In his opening remarks, Foreign Minister Le Hoai Trung emphasized Vietnam’s commitment to creating an open, forward-looking space for dialogue among ASEAN members and international partners. The forum brings together policymakers, academics, businesses, and citizens to contribute ideas toward a stronger, more resilient ASEAN. Previous editions in 2024 and 2025 generated innovative yet practical proposals, many of which have been reflected in official ASEAN Summit documents.
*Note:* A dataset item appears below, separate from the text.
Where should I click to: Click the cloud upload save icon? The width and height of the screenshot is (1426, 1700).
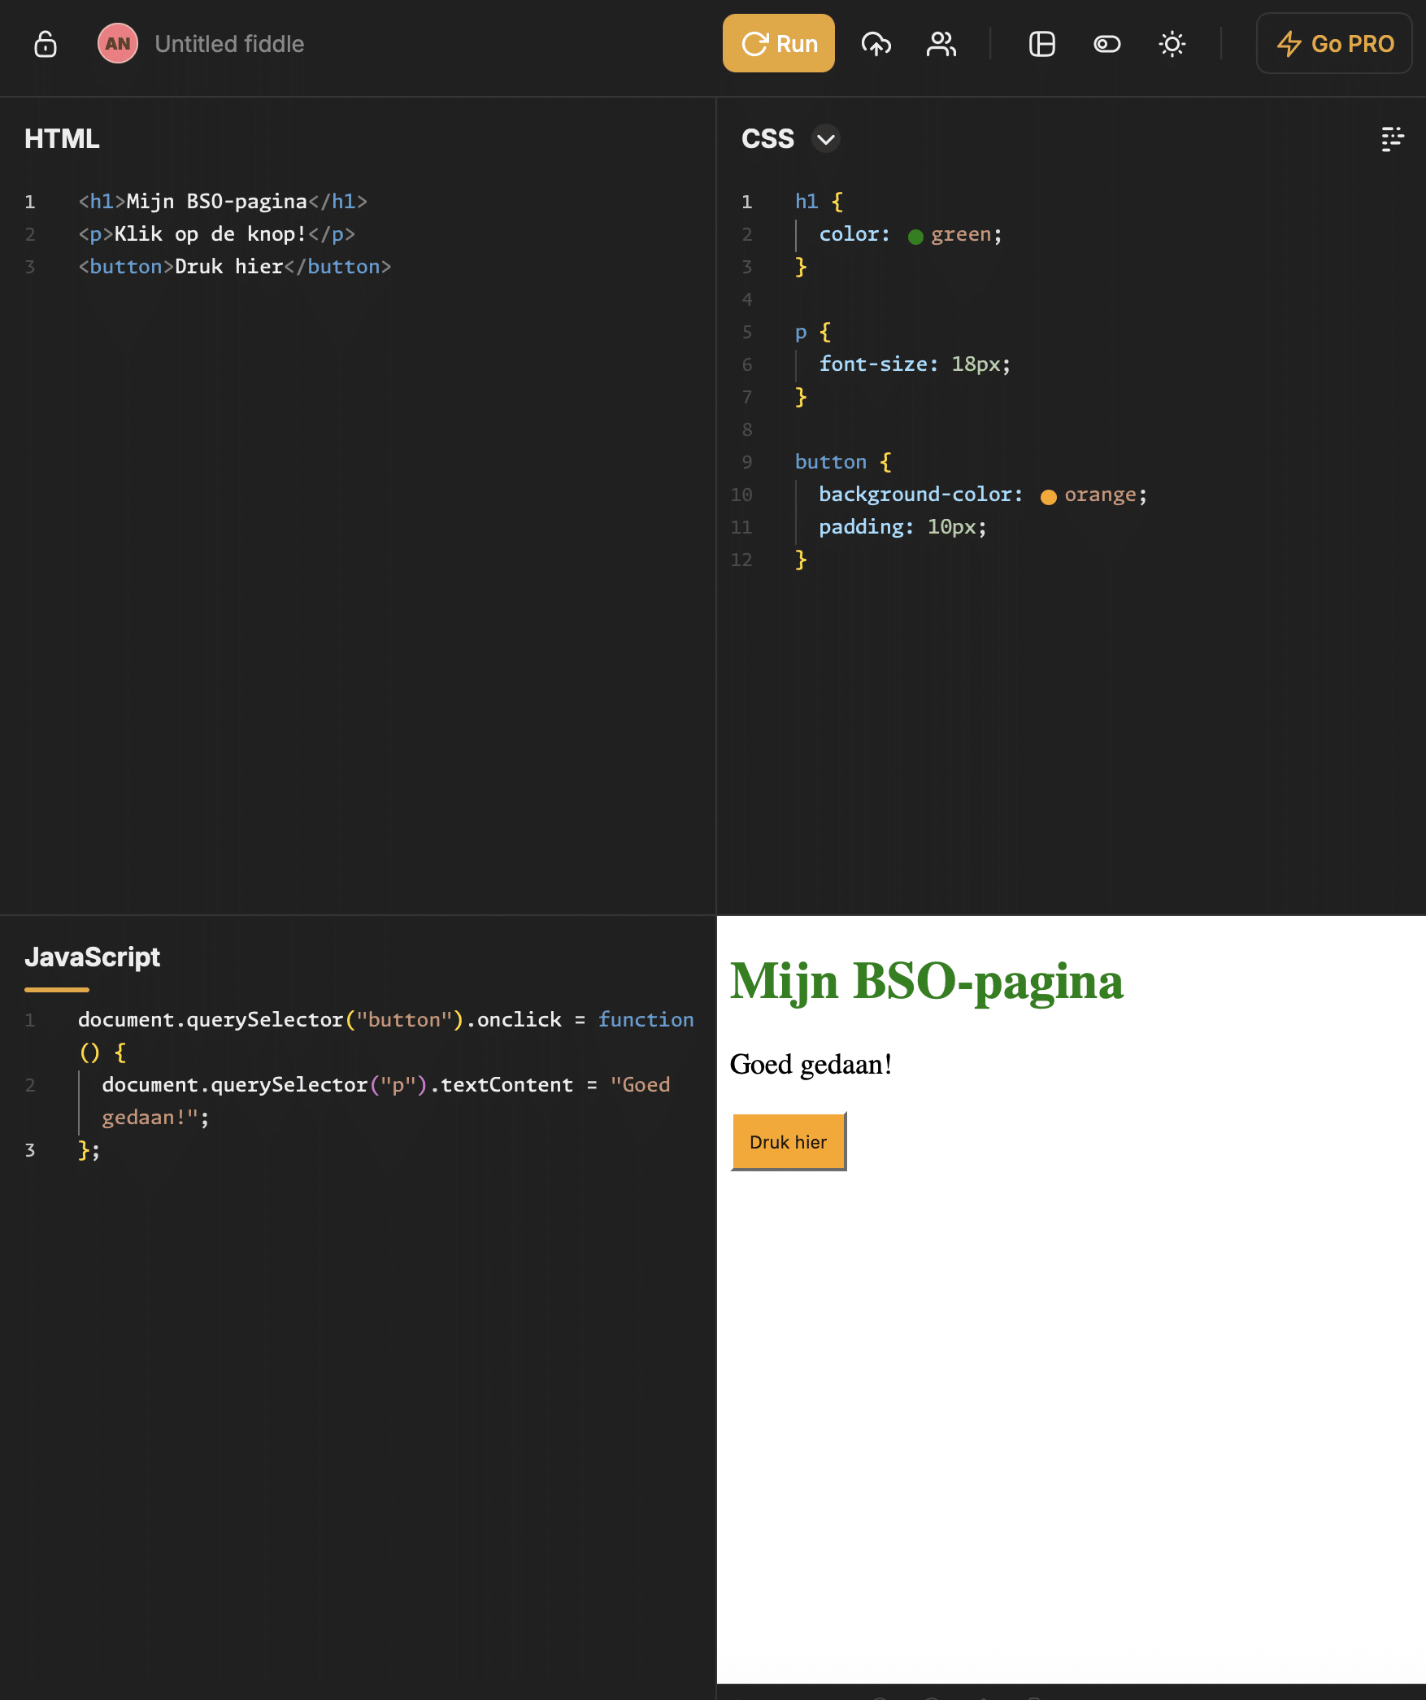tap(876, 44)
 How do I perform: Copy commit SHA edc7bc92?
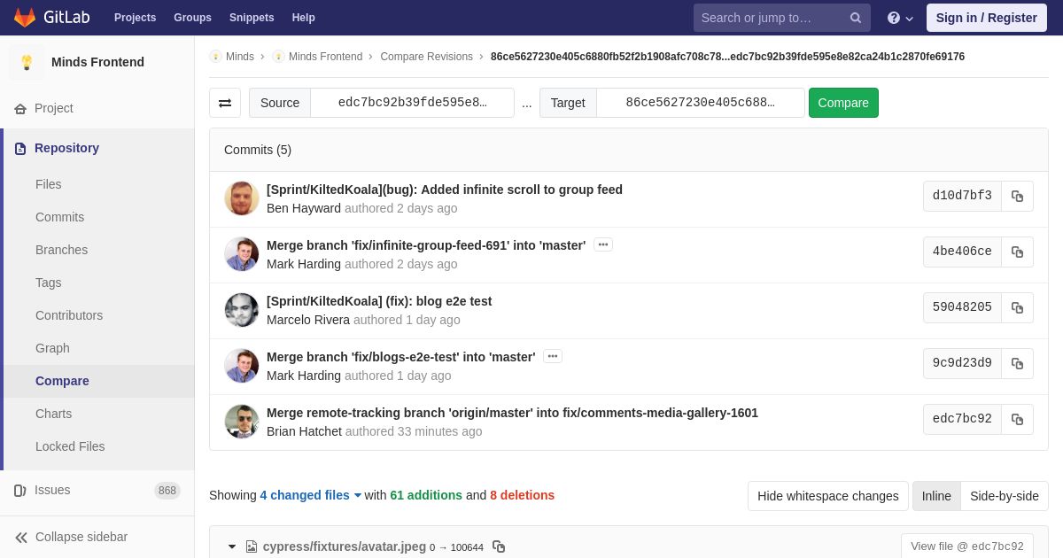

Vietnam hopes the forum will strengthen diplomacy and mutual understanding amid growing geopolitical tensions and strategic competition across the region.


AFF 2026: Expanding Scope and Shaping the Future Agenda

AFF 2026 features a broader and more inclusive format than previous editions, with discussions covering critical issues such as unity, strategic autonomy, conflict prevention, energy security, artificial intelligence, and financial technology. For the first time, the forum will host meetings involving political parties, local authorities, and business and academic representatives from across Southeast Asia. These expanded dialogues are expected to generate fresh perspectives and actionable solutions to support the ASEAN Community Vision 2045, helping the bloc adapt effectively to both emerging regional challenges and shifting global dynamics.